Re: [PATCH v3 3/3] t2400: rewrite regex to avoid unintentional PCRE
From: Jacob Abel <hidden>
Date: 2023-07-22 02:36:39
On 23/07/21 08:16AM, Junio C Hamano wrote:
Jacob Abel [off-list ref] writes:quoted
Replace all cases of `\s` with ` ` as it is not part of POSIX BRE or ERE and therefore not all versions of grep handle it without PCRE support.Good point. But the patch replaces them with "[ ]" instead, which probably is not a good idea for readability.
Using `[ ]` over ` ` is just a personal thing I picked up to keep myself from forgetting the space was intentional. I can see how that can come across as confusing though so I'll make sure to update that.
Technically speaking, there is no regular expression library that supports PCRE per-se; treating \S, \s, \d and the like the same way as PCRE is a GNU extension in the glibc land, and a simlar "enhanced mode" can be requested by passing REG_ENHANCED bit to regcomp(3) at runtime in the BSD land including macOS. I would suggest just dropping "without PCRE support" for brevity, as "not all versions of grep handle it" is sufficient here.
Good point. Will do.
[...] Just a single space would be fine without [bracket]. I think older tests use (literally) HT and SP inside [], many of them may still survive.
Noted.
quoted
@@ -709,7 +709,7 @@ test_dwim_orphan () { local info_text="No possible source branch, inferring '--orphan'" && local fetch_error_text="fatal: No local or remote refs exist despite at least one remote" && local orphan_hint="hint: If you meant to create a worktree containing a new orphan branch" && - local invalid_ref_regex="^fatal: invalid reference:\s\+.*" && + local invalid_ref_regex="^fatal: invalid reference: .*" &&Feeding "<something>\+" to BRE (this pattern is later used with 'grep' but not with 'egrep' or 'grep -E') and expecting it to mean 1 or more is a GNU extension,
Oh it is. I've really gotta reread the chapters of the POSIX standard on regex again.
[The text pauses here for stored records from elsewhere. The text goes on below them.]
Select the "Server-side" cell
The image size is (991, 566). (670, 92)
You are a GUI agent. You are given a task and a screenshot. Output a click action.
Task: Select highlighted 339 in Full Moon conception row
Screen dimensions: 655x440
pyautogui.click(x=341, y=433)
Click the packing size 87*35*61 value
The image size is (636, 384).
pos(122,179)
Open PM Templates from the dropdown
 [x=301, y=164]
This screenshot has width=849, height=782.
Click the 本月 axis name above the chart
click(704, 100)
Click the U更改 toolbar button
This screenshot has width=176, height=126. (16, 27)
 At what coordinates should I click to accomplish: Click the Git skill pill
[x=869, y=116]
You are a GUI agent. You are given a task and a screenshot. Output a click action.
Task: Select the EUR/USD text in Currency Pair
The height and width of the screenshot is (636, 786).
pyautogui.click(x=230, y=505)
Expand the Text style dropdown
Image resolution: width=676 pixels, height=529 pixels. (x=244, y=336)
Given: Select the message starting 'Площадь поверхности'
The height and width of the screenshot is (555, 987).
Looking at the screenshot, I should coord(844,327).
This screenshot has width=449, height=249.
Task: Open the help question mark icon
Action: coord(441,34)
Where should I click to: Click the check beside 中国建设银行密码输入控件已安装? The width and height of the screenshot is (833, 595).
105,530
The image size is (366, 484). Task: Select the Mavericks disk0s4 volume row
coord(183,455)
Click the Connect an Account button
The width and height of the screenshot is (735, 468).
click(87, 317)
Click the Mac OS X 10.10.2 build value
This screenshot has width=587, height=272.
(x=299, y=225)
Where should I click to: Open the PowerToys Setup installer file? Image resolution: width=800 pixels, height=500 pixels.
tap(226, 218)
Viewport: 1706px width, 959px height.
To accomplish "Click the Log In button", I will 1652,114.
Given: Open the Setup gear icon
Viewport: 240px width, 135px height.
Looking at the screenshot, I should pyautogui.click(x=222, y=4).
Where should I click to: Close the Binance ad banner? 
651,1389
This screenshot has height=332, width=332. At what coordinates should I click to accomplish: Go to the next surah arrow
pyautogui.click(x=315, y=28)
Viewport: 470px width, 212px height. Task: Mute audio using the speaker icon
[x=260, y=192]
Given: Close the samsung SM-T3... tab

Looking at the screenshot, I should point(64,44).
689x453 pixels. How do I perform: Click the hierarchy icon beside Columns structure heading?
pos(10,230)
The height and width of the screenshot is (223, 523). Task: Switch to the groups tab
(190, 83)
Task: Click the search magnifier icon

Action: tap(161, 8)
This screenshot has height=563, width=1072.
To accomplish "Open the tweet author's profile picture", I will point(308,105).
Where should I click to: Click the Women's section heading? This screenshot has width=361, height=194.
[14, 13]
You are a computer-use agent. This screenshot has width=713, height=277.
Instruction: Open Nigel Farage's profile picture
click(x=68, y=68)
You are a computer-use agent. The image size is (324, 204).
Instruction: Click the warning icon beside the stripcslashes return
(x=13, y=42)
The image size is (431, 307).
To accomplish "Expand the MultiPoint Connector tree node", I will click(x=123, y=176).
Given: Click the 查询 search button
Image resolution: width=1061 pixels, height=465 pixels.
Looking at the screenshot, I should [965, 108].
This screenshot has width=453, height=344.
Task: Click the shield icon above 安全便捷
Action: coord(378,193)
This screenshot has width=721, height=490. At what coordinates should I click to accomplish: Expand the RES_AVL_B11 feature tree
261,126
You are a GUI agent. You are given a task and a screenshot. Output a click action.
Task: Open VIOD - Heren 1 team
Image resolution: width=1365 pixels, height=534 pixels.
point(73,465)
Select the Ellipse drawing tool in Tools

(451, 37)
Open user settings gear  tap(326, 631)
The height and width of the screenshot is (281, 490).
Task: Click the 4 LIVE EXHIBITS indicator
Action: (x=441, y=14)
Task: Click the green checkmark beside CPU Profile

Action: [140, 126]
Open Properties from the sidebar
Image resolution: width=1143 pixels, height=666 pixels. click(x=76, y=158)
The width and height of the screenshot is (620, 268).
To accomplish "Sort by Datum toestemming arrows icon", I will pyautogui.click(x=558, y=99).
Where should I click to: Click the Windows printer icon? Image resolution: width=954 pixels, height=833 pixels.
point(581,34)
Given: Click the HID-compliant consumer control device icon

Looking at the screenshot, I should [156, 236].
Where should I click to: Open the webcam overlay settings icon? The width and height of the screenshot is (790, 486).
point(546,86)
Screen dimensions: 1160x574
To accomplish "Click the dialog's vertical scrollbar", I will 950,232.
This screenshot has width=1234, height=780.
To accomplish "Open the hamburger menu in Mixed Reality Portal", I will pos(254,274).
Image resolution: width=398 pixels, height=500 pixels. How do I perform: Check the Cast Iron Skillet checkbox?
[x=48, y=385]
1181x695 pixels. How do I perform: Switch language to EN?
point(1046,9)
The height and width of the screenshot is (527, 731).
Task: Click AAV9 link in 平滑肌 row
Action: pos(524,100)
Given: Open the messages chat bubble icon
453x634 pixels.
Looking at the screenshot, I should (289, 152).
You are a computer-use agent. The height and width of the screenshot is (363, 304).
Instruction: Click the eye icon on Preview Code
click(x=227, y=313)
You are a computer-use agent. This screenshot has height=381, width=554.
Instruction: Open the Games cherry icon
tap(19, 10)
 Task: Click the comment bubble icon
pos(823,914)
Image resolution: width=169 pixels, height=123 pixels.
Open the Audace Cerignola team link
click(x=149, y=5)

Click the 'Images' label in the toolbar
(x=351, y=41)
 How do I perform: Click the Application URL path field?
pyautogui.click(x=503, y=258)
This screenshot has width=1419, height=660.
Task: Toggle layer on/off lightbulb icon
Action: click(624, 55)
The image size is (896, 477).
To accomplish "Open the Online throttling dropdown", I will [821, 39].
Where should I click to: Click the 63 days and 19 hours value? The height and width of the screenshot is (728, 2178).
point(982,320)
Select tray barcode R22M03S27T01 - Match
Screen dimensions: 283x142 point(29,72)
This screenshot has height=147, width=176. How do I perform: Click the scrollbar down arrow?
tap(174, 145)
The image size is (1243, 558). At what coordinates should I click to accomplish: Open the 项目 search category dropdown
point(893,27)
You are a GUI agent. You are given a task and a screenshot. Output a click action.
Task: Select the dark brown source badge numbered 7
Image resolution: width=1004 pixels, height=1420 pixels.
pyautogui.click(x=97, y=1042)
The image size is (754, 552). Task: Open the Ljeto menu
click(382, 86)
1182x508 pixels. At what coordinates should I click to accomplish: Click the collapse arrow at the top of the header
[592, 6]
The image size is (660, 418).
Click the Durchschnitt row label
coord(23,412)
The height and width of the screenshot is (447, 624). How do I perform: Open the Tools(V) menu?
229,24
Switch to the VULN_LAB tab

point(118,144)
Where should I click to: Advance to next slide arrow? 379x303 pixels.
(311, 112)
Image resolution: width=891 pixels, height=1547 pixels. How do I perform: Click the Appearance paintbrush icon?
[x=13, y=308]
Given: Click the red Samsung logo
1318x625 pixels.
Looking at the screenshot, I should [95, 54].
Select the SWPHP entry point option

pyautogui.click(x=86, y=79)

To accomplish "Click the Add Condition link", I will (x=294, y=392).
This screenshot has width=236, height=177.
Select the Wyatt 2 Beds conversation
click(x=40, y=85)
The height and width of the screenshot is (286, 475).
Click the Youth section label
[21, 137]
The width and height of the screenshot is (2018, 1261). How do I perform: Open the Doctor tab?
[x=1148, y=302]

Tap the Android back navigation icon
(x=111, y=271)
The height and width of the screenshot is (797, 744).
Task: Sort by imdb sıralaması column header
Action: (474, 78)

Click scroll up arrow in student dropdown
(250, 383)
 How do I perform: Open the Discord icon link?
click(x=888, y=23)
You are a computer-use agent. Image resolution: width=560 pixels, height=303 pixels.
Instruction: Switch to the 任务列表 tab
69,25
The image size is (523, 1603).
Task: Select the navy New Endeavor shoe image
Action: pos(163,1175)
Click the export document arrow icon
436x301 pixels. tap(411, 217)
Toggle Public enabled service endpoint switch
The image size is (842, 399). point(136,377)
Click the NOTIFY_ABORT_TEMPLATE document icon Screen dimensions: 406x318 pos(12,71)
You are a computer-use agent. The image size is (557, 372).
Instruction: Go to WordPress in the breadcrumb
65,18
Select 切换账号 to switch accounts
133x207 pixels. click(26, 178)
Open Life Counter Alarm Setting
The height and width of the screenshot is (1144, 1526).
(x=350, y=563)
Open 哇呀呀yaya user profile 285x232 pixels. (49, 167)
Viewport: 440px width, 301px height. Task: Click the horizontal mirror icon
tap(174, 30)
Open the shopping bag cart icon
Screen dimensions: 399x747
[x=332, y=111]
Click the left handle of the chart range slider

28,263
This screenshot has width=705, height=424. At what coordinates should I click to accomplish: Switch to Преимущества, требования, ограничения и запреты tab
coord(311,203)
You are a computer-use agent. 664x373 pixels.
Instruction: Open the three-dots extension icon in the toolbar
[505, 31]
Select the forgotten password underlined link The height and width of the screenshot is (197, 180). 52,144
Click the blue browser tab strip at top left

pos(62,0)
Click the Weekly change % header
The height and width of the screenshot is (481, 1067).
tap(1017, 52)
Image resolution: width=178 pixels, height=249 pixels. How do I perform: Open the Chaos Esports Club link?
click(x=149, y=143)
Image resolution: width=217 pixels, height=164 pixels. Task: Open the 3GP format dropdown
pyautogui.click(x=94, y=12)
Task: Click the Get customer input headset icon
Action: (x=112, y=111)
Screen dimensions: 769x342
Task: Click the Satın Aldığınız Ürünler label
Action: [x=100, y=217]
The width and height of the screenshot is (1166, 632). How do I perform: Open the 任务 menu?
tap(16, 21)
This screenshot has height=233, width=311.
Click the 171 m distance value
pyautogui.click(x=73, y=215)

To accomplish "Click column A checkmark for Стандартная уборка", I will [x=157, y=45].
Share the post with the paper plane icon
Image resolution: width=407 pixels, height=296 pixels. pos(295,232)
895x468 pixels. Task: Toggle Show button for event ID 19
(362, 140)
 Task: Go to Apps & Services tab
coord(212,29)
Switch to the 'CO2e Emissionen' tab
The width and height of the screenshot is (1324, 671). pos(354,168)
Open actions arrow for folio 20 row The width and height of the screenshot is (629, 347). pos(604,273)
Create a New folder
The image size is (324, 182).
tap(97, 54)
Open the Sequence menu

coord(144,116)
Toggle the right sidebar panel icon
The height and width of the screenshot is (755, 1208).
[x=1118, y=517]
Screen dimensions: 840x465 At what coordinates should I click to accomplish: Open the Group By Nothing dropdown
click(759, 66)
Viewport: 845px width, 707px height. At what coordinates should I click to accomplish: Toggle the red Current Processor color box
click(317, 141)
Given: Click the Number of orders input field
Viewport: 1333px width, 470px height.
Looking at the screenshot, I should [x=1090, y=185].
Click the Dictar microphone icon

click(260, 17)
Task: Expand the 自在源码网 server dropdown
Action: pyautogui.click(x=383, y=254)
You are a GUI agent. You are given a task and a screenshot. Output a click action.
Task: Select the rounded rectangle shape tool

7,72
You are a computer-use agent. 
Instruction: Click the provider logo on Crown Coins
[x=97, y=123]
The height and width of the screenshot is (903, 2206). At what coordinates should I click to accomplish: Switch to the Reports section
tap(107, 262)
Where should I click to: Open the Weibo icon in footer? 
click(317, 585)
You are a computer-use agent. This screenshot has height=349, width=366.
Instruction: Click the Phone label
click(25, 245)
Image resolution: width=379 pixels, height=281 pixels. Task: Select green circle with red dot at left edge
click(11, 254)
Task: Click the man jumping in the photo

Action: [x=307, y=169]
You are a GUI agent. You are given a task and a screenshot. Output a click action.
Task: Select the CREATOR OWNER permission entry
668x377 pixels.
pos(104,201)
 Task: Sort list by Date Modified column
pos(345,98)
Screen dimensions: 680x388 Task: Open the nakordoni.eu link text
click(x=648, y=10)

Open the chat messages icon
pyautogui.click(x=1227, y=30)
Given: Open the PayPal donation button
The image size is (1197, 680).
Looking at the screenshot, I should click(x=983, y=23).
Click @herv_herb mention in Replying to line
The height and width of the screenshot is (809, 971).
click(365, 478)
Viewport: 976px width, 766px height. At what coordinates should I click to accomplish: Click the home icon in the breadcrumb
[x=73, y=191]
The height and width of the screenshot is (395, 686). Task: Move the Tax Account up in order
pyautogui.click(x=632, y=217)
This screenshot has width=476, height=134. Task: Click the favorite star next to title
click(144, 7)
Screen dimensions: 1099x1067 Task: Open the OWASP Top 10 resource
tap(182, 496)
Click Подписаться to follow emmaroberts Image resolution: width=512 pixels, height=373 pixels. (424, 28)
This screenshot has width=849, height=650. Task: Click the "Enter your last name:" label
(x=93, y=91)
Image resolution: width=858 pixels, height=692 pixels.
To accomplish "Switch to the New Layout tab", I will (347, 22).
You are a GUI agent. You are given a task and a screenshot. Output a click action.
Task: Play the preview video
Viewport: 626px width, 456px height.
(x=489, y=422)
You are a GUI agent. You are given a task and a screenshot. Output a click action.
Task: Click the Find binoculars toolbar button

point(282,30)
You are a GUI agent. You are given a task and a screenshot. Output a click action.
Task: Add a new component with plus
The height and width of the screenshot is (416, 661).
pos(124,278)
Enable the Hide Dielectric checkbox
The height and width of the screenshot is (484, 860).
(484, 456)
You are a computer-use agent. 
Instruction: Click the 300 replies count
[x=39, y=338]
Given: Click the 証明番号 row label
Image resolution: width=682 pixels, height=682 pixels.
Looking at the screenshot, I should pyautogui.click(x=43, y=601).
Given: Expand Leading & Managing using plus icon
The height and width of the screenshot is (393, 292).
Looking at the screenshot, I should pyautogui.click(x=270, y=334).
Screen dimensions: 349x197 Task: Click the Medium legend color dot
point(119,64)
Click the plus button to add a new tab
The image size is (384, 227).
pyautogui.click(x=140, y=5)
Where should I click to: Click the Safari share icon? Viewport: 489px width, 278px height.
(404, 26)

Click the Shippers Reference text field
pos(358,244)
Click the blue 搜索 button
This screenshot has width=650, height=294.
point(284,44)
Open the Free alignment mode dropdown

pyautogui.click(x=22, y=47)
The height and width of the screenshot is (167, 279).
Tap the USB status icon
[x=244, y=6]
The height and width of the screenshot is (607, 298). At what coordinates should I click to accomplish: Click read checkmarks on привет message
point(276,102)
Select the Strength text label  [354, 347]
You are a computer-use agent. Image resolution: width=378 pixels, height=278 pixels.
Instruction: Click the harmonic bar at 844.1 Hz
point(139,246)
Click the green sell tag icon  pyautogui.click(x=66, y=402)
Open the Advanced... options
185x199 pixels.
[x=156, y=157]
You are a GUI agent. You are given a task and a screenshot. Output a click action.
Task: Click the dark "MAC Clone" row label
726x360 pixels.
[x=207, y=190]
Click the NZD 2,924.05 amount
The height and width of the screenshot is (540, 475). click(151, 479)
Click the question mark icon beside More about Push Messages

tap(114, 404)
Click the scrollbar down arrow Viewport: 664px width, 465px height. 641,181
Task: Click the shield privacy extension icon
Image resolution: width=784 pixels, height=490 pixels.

and in this case "there must be a SP after colon" is much easier to see, which is what the updated one uses. Good. By the way, you can drop the ".*" at the end of the pattern, because the match is not anchored at the tail end.
Understood.
quoted
local bad_combo_regex="^fatal: '[a-z-]\+' and '[a-z-]\+' cannot be used together" &&This should also be corrected, I think. "fatal: '[a-z-]\{1,\}' and '[a-z-]\{1,\}' cannot be used together" or even simpler, "fatal: '[a-z-]*' and '[a-z-]*' cannot be used together" to avoid \+ in BRE (see above).
I definitely prefer the latter so I'll update it to use that one.
"[-a-z]" (to show '-' at the beginning) may make it easier to read by letting the hyphen-minus stand out more, as we know we are giving two command line option names and in a command line option name, the first letter is always hyphen-minus. But that is more of personal taste, not correctness.
Certainly a matter of personal preference but I can see why this could be preferable so I'll update it to this.